## What this task involves
Decide whether each statement agrees with the reply about a partner's drinking, answering yes or no and quoting the words of the text that settle it: 1. The writer recommends contacting Al-anon. 2. The writer says some coping strategies work for living with him. 3. The writer calls alcohol a stimulant.

What did you learn about relationships when you were growing up?.
Did you see a heavily drinking parent too?. You, like so many others, are playing out the usual roles associated with such spouses; you are his provoker (because you never forget) along with being his codependent and enabler.
What are you getting out of this relationship now?.
I would suggest you make contact with Al-anon as they are very helpful to family members or people affected by another person's drinking.
Re your comment:-
"Most days I think, I can't do this, I don't want to do this and my life would be much calmer and happier without him. But we've been together a long time and we get on well - when he's sober"
Your life (and for that matter your DCs as well) would indeed be much calmer and happier without him. Your second sentence is the "sunken costs fallacy" and that causes good people like you to keep on making poor relationship decisions. People get bogged down by focusing on their sunk costs.
There are two ways to understand this process, both involving avoidance. One is an avoidance of disappointment or loss when something doesn’t work out. When a relationship doesn’t succeed, especially after a long period, especially after many shared experiences and especially after developing a hope that the relationship would be a good one, it is a loss. It is a loss of what might have been and an acknowledgement that a part of one’s life has been devoted to this endeavour.
Another angle to evaluate is that focus on “sunk cost” creates a distraction from one’s inner truth. The sentence often goes like, “I’ve already invested to much, so I can’t notice my thoughts and feelings that are telling me to end or change this relationship.” This is a type of insidious defense against noticing yourself. You enter into a neglectful relationship with yourself which divorces you from your inner thoughts and the quiet feelings that might guide you in your life. In other words, thinking about what already has been may prevent you from deciding what you want your life to be.
What do you want for yourself going forward?. How do you see the rest of your life playing out here with this man; an alcoholic who is self medicating his problems and life through alcohol. You do realise that alcohol itself is a depressant. I would also think that he is continuously also on a come down from alcohol so is infact never sober at all. He neither really wants your help or support; not that you are in any position yourself to be able to do that anyway.
You still have a choice here re him and you only need to give your own self permission to leave. You cannot rescue and or save him but you can indeed choose to save your own self from misery at the hands of his alcoholism.
Your own recovery from his alcoholism will only properly start when you and he are separated, until then it will not happen. You do not have to choose to ask people to help you cope with him (there are no coping strategies that work) and his attendant alcoholism. There are no guarantees when it comes to alcoholism; he could go onto lose everything and everyone around him and he could still choose to drink afterwards.

## Data entries
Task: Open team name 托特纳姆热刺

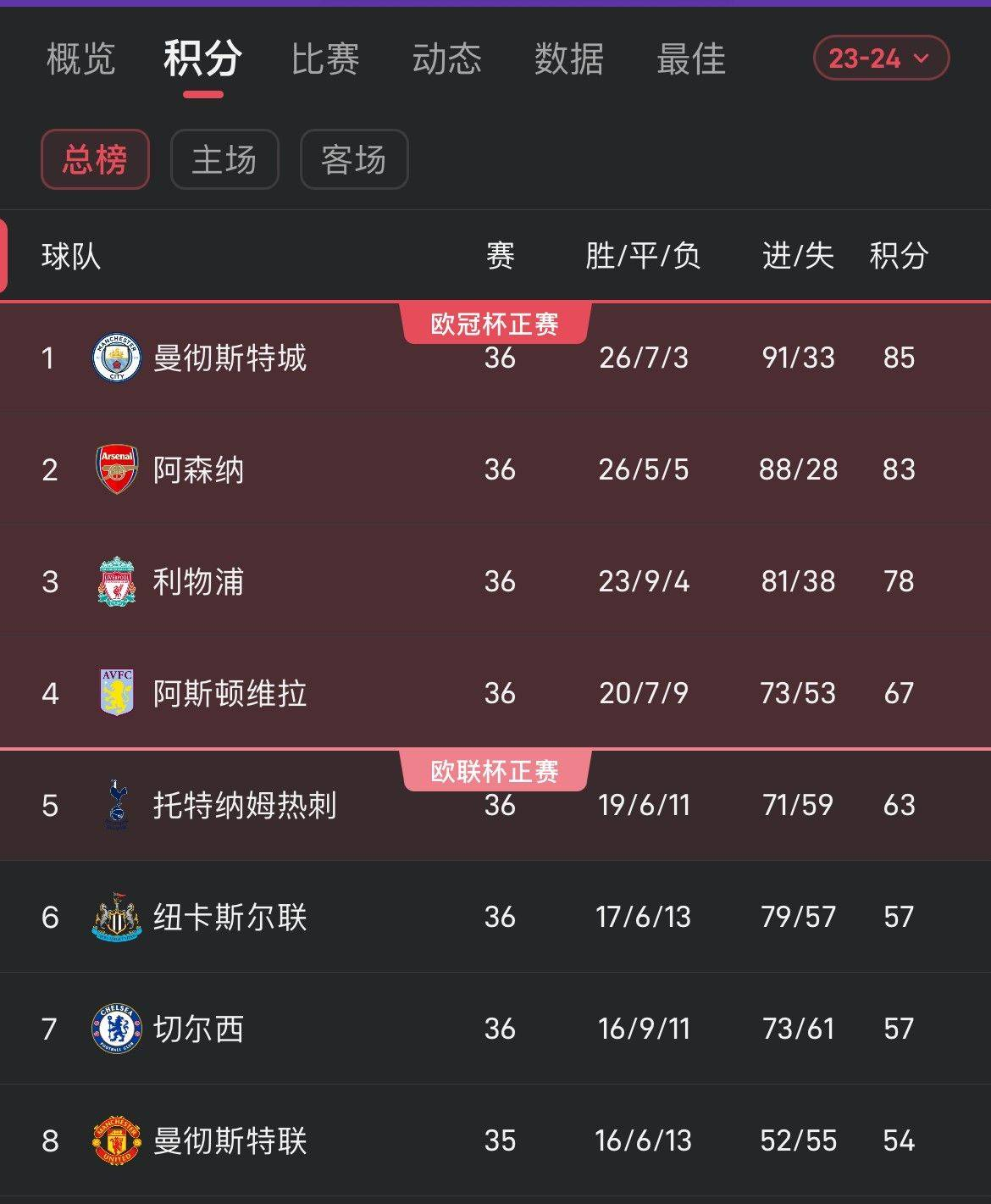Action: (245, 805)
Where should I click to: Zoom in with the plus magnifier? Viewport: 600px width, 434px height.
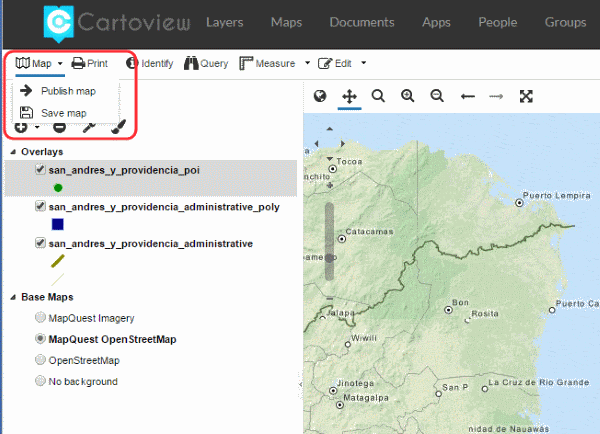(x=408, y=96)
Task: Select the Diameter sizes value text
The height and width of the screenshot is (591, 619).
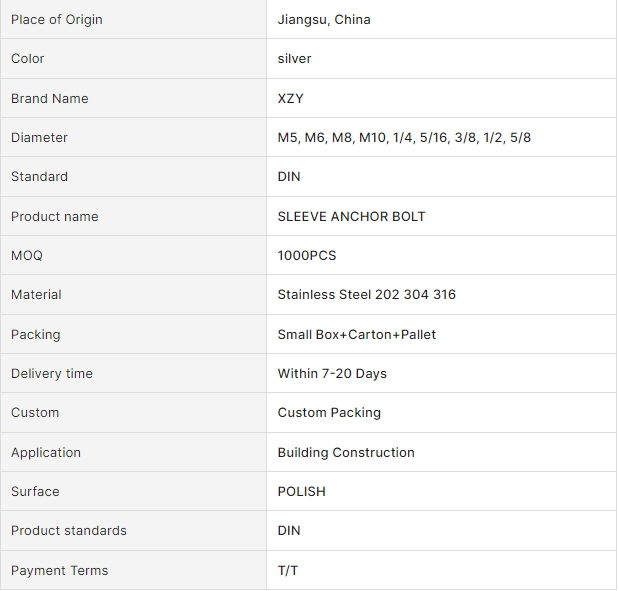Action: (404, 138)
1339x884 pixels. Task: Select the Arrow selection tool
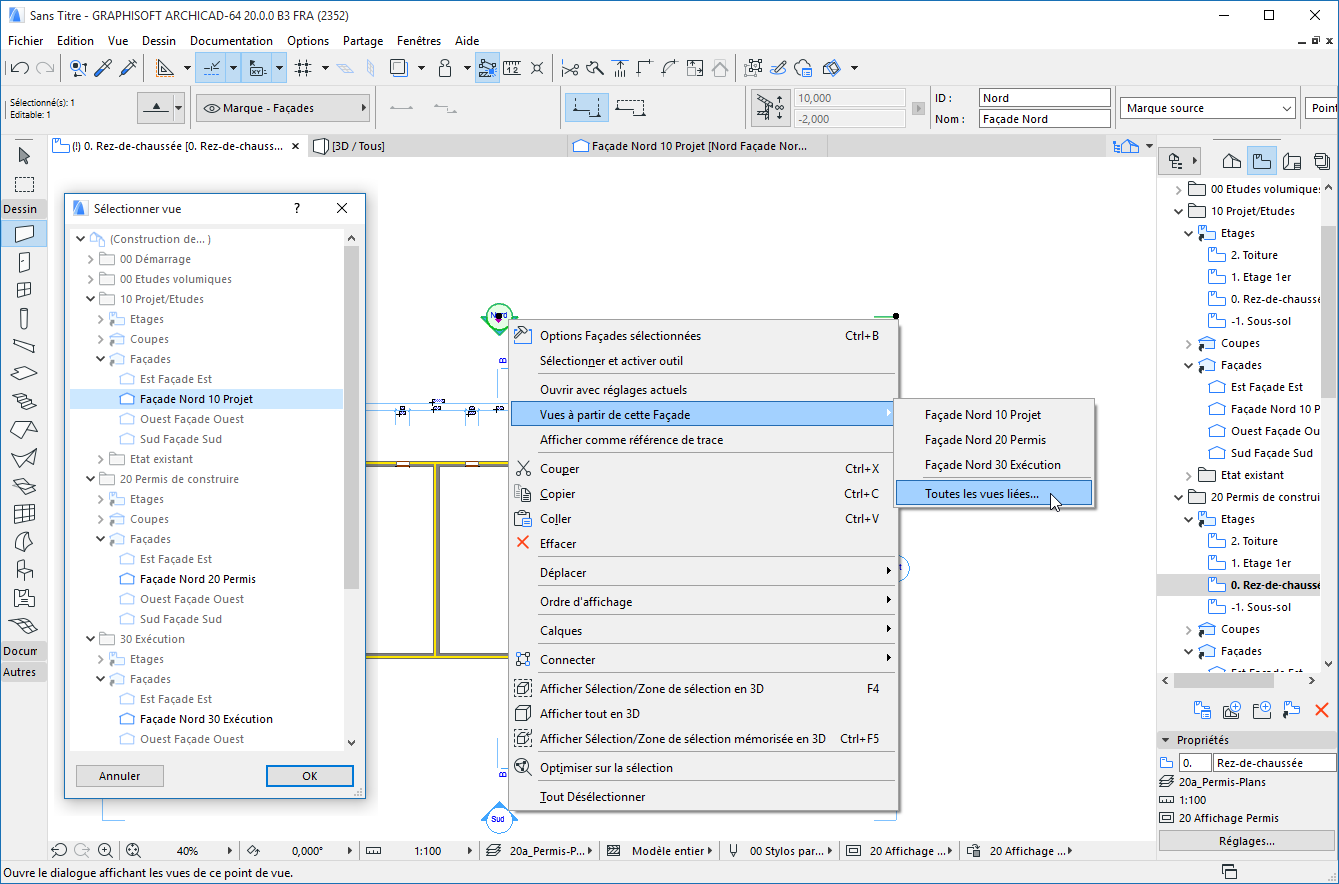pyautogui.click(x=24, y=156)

## Answer box
1. Yes: "I would suggest you make contact with Al-anon as they are very helpful to family members or people affected by another person's drinking."
2. No: "there are no coping strategies that work"
3. No: "You do realise that alcohol itself is a depressant."